From the opening chapter “Duncan Campbell Scott Comes to James Bay”, to the conclusion, Charlie Angus takes us on a trip through the history of broken promises between Canadian settler governments and the James Bay Mushkegowuk Cree First Nations. The story about Shannon Koostachin and Shannon’s Dream and the struggle for equitable funding for education for First nations communities forms the backdrop for the book but there is much more to digest. It’s a long and heartbreaking list: the duplicity behind signing Treaty 9 in 1905, residential schools, government underfunding of basic community needs for clean water and sanitation, adequate housing, education, lack of respect for the cultural, spiritual, social and familial structures of the James Bay Cree. It’s a hard read.
I think the question for non-indigenous people who take the time and emotional effort to read this book is simply this; will knowing this painful history make any difference going forward? Does being confronted by the painful past relationship between settler and First Peoples of Turtle Island enable the necessary changes needed to right the wrongs? Certainly one of the outcomes is never again can we say, “I didn’t know.”

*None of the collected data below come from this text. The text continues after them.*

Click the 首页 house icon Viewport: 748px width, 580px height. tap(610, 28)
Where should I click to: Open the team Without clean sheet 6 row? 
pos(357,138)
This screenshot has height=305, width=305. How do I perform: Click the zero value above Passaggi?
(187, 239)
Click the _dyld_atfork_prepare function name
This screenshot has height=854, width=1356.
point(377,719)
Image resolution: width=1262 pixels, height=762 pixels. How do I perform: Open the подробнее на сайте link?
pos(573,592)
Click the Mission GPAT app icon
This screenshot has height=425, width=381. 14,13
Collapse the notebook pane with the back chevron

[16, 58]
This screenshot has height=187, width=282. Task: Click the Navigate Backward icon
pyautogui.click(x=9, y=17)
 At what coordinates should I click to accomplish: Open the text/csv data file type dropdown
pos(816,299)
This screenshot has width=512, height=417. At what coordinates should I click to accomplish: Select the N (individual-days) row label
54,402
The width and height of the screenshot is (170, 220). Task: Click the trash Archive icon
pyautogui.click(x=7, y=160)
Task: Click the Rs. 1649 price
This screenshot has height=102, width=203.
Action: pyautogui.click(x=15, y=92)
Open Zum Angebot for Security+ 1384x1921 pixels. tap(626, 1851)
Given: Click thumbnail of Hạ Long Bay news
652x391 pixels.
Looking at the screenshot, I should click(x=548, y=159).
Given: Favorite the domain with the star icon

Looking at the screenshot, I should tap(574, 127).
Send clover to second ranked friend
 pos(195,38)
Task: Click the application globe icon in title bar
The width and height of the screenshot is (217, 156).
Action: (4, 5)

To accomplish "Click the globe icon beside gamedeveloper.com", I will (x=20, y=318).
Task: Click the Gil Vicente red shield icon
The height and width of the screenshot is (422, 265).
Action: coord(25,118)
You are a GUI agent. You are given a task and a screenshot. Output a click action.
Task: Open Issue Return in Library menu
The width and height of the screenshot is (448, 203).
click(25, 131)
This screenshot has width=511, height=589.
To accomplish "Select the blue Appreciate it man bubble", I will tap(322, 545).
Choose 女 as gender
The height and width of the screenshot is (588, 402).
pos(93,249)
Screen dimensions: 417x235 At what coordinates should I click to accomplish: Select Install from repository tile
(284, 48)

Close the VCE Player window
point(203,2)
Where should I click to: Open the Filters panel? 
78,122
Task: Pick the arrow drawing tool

I recommend adding Charlie Angus’s book to the list which continue to fill in what cross cultural Anishinabe educator Maurice Switzer describes as The Missing Chapter. Sadly the hardships encountered by James Bay Cree continue to put the future of their children in question. But when Chuck Strahl told Shannon Koostachin in May 2008 that building a new school in Attawapiskat wasn’t part of the government agenda, she replied , “I looked him straight in the eyes and said, ‘Oh, we’re not going to quit, we’re not going to give up.’” Shannon was right. They didn’t give up and Charlie concludes, “On a bright blue and crisp September day in 2014, I saw a possible future for the children of Treaty 9 territory. I sensed it as soon as I walked through the doors of the beautiful new elementary school in Attawapiskat.” (Pg. 284)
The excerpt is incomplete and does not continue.